Work instruction.
Copy all records verbatim.

Recorded information.
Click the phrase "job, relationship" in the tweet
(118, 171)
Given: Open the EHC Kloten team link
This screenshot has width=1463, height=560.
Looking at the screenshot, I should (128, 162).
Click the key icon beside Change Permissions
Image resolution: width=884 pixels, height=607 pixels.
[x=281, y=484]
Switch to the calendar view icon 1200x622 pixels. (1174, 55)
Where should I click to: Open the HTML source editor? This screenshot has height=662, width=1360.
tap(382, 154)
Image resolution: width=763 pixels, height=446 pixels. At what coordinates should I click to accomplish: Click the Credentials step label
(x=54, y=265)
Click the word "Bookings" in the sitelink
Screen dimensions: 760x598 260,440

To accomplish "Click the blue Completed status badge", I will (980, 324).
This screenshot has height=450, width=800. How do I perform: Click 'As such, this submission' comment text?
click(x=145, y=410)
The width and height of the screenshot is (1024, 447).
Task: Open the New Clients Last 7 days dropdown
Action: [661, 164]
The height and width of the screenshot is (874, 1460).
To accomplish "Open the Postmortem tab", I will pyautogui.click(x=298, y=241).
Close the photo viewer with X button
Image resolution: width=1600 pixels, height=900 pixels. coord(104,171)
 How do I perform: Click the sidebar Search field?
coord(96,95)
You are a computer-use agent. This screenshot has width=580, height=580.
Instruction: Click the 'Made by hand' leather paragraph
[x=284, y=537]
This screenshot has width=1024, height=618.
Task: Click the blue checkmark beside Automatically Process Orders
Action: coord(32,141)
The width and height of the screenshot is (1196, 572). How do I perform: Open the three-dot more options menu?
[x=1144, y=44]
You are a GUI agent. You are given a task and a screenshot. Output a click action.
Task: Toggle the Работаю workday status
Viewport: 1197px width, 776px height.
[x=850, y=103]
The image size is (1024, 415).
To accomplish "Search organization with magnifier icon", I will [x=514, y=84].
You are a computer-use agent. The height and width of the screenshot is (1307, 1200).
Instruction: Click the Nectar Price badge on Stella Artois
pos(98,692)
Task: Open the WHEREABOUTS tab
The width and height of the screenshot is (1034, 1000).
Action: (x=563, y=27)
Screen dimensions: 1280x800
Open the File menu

Task solution.
Click the phrase "job, relationship" in the tweet
(118, 171)
Given: Open the EHC Kloten team link
This screenshot has width=1463, height=560.
Looking at the screenshot, I should (128, 162).
Click the key icon beside Change Permissions
Image resolution: width=884 pixels, height=607 pixels.
[x=281, y=484]
Switch to the calendar view icon 1200x622 pixels. (1174, 55)
Where should I click to: Open the HTML source editor? This screenshot has height=662, width=1360.
tap(382, 154)
Image resolution: width=763 pixels, height=446 pixels. At what coordinates should I click to accomplish: Click the Credentials step label
(x=54, y=265)
Click the word "Bookings" in the sitelink
Screen dimensions: 760x598 260,440

To accomplish "Click the blue Completed status badge", I will (980, 324).
This screenshot has height=450, width=800. How do I perform: Click 'As such, this submission' comment text?
click(x=145, y=410)
The width and height of the screenshot is (1024, 447).
Task: Open the New Clients Last 7 days dropdown
Action: [661, 164]
The height and width of the screenshot is (874, 1460).
To accomplish "Open the Postmortem tab", I will pyautogui.click(x=298, y=241).
Close the photo viewer with X button
Image resolution: width=1600 pixels, height=900 pixels. coord(104,171)
 How do I perform: Click the sidebar Search field?
coord(96,95)
You are a computer-use agent. This screenshot has width=580, height=580.
Instruction: Click the 'Made by hand' leather paragraph
[x=284, y=537]
This screenshot has width=1024, height=618.
Task: Click the blue checkmark beside Automatically Process Orders
Action: coord(32,141)
The width and height of the screenshot is (1196, 572). How do I perform: Open the three-dot more options menu?
[x=1144, y=44]
You are a GUI agent. You are given a task and a screenshot. Output a click action.
Task: Toggle the Работаю workday status
Viewport: 1197px width, 776px height.
[x=850, y=103]
The image size is (1024, 415).
To accomplish "Search organization with magnifier icon", I will [x=514, y=84].
You are a computer-use agent. The height and width of the screenshot is (1307, 1200).
Instruction: Click the Nectar Price badge on Stella Artois
pos(98,692)
Task: Open the WHEREABOUTS tab
The width and height of the screenshot is (1034, 1000).
Action: (x=563, y=27)
Screen dimensions: 1280x800
Open the File menu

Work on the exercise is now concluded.